Official Video Highlights
@ 1:50

The men's 400 metres event at the 1996 Summer Olympics in Atlanta, Georgia took place between 26 and 29 July. There were 62 competitors from 42 countries. The maximum number of athletes per nation had been set at 3 since the 1930 Olympic Congress.

The event was won by Michael Johnson of the United States. A few days later, Johnson would become the only man to win both the 400 metres and the 200 metres in the same Olympics. Johnson's 400 metres victory in Atlanta was the first of his two wins; he would become the only man to repeat as gold medalist in the event when he won again in 2000. More generally, his win was the fourth in what would ultimately be 7 consecutive American victories stretching from 1984 to 2008 and the 16th overall title in the event by the United States. Roger Black's silver medal was Great Britain's first in the event since 1936; Davis Kamoga's bronze was Uganda's first in the event ever.

==Background==

This was the 23rd appearance of the event, which is one of 12 athletics events to have been held at every Summer Olympics. The only two finalists from 1992 to return were bronze medalist Samson Kitur of Kenya and seventh-place finisher Ibrahim Ismail Muftah of Qatar. Michael Johnson of the United States was the clear favorite, having won the last two world championships. His countryman Butch Reynolds had come in second both times, as well as having won silver in the 1988 Olympics. Roger Black of Great Britain, 1991 world championship runner-up, 1986 and 1990 European champion, and 1994 European runner-up, was probably the strongest non-American challenger.

Algeria, Comoros, Cyprus, Saint Lucia, Slovakia, Sri Lanka, and Yemen appeared in this event for the first time.
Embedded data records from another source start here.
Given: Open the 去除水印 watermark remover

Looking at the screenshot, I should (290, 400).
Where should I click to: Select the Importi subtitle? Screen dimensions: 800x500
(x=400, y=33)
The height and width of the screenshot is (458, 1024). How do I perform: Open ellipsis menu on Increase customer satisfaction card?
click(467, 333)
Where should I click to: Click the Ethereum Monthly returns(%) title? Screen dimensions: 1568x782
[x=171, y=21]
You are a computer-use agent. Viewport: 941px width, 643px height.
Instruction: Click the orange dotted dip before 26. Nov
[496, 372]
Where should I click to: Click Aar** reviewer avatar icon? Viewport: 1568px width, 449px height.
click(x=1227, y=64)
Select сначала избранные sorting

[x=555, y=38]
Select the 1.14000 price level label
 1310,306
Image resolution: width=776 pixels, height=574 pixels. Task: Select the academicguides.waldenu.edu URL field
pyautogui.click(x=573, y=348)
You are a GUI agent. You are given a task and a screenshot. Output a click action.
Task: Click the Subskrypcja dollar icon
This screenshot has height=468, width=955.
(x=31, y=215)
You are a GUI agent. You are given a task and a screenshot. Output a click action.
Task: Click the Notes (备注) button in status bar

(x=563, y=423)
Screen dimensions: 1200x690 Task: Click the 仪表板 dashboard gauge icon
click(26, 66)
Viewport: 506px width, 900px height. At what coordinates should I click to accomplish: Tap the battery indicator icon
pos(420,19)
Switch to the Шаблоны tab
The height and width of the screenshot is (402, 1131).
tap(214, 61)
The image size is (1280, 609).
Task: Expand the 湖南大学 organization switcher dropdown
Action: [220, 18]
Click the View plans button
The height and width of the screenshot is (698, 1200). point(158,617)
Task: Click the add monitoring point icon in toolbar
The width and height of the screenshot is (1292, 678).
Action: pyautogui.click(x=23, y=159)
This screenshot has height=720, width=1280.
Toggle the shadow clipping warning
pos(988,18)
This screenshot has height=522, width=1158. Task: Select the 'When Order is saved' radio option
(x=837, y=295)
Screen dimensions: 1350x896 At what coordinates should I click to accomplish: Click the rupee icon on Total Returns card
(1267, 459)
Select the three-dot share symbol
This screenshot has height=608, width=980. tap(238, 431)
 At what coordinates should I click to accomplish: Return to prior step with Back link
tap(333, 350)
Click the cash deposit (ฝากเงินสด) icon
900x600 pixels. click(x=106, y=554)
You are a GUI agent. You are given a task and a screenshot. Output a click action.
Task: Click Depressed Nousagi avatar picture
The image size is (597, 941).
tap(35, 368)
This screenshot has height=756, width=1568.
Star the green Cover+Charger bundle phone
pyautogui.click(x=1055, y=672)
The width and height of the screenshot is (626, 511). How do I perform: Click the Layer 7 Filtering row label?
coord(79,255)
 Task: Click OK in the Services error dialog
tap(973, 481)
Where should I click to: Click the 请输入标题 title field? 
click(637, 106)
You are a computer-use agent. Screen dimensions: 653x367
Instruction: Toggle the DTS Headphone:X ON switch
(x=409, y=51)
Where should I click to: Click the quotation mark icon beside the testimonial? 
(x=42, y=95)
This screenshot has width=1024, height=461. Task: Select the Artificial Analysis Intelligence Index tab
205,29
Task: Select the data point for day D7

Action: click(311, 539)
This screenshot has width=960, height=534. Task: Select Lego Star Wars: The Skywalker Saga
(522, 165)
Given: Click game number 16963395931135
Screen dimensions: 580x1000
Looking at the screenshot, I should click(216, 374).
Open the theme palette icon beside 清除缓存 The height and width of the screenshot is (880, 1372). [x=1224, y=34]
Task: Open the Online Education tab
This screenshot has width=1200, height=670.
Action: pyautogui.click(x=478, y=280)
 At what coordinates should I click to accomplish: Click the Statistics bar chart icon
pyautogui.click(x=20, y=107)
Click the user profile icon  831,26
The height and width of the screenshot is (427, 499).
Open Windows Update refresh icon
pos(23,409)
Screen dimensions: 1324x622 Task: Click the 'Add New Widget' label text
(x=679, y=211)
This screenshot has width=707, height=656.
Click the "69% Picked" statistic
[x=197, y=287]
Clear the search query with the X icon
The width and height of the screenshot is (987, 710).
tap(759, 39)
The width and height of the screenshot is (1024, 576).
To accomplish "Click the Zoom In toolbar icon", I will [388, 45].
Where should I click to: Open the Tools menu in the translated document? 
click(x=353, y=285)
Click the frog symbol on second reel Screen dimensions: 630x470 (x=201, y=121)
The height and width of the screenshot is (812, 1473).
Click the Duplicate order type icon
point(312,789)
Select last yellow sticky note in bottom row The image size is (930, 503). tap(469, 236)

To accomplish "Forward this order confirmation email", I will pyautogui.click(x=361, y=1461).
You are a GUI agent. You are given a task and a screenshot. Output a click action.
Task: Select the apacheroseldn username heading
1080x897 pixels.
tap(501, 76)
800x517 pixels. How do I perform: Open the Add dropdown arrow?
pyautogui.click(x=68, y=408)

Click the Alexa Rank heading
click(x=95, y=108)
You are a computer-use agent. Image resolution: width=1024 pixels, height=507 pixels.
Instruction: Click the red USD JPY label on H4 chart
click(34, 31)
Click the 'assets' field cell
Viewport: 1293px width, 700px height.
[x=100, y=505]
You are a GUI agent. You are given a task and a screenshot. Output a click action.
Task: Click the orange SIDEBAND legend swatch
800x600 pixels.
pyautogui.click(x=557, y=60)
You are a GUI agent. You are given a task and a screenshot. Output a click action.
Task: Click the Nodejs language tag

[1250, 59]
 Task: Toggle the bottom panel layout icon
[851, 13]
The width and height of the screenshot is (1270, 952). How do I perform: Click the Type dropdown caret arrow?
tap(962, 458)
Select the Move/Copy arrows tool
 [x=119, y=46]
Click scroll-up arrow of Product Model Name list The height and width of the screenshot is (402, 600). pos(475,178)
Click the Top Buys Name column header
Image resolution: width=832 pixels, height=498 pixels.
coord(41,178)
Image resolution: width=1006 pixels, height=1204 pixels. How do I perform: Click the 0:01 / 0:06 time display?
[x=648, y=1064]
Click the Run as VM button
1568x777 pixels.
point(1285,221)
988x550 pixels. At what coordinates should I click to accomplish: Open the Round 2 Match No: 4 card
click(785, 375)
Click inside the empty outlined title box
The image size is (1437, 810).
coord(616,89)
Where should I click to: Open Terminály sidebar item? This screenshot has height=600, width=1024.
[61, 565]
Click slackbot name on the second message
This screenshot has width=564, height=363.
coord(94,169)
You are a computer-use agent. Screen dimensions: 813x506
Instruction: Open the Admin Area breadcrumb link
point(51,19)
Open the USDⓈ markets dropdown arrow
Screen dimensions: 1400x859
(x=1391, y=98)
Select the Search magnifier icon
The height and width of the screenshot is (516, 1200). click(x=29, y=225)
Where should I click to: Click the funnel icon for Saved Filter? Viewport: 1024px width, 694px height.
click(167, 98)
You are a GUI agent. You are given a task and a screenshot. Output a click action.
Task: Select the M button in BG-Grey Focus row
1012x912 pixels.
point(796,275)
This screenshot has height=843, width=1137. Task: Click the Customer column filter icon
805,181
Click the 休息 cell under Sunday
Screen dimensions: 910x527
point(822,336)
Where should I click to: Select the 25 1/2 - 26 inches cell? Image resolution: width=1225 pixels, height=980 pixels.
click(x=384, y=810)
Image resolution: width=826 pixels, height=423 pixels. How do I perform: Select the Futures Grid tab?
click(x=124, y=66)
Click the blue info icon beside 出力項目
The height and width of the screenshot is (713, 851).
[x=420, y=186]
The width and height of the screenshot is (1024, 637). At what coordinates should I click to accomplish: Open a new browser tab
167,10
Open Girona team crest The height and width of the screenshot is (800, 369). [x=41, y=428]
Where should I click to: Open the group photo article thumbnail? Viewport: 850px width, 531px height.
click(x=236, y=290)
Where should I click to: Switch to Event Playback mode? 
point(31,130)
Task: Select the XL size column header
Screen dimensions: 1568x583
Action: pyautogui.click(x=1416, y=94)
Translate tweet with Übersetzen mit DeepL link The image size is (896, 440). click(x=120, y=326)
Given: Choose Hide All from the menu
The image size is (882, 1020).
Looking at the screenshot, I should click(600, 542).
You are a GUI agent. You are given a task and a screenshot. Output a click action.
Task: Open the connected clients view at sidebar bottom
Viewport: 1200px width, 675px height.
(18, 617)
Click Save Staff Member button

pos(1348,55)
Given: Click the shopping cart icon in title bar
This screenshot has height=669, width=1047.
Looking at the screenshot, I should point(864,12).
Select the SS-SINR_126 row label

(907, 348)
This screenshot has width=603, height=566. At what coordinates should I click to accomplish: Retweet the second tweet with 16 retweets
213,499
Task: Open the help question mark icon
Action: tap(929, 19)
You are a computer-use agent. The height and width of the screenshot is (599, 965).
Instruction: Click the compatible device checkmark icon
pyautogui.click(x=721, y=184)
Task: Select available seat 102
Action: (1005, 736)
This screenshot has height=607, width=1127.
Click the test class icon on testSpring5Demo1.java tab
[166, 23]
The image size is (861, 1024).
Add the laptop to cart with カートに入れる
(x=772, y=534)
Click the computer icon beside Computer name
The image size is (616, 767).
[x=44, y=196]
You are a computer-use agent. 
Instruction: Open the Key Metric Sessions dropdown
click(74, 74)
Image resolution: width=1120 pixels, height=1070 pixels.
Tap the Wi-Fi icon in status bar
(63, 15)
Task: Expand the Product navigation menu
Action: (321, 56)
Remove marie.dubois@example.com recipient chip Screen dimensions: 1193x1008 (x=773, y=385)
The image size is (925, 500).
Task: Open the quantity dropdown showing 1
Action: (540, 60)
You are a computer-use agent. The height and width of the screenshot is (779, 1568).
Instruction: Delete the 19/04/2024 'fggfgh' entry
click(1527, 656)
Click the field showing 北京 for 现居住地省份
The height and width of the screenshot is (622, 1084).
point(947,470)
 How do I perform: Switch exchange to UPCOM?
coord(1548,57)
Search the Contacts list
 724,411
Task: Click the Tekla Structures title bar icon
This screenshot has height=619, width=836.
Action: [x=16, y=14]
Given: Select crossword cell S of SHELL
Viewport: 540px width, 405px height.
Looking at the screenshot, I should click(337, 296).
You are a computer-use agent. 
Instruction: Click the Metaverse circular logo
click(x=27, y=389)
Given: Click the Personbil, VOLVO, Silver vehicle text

The United States made its 22nd appearance, most of any nation, having missed only the boycotted 1980 Games.

==Competition format==

The competition retained the basic four-round format from 1920. The "fastest loser" system, introduced in 1964, was used for the first round. There were 8 first-round heats, each with 7 or 8 runners. The top three runners in each heat advanced, along with the next eight fastest overall (in contrast to previous instances where there were 8 heats, which used a top-four with no-fastest-loser rule). The 32 quarterfinalists were divided into 4 quarterfinals with 8 runners each; the top four athletes in each quarterfinal heat advanced to the semifinals, with no "fastest loser" spots. The semifinals featured 2 heats of 8 runners each. The top four runners in each semifinal heat advanced, making an eight-man final.

==Records==

These were the standing world and Olympic records (in seconds) prior to the 1996 Summer Olympics.

In the final Michael Johnson set a new Olympic record by 0.01 seconds with 43.49 seconds.

| World record | Butch Reynolds (USA) | 43.29 | Zürich, Switzerland | 17 August 1988 |
| Olympic record | Quincy Watts (USA) | 43.50 | Barcelona, Spain | 5 August 1992 |

==Schedule==

Following the 1984 schedule, the event was held on four separate days, with each round being on a different day.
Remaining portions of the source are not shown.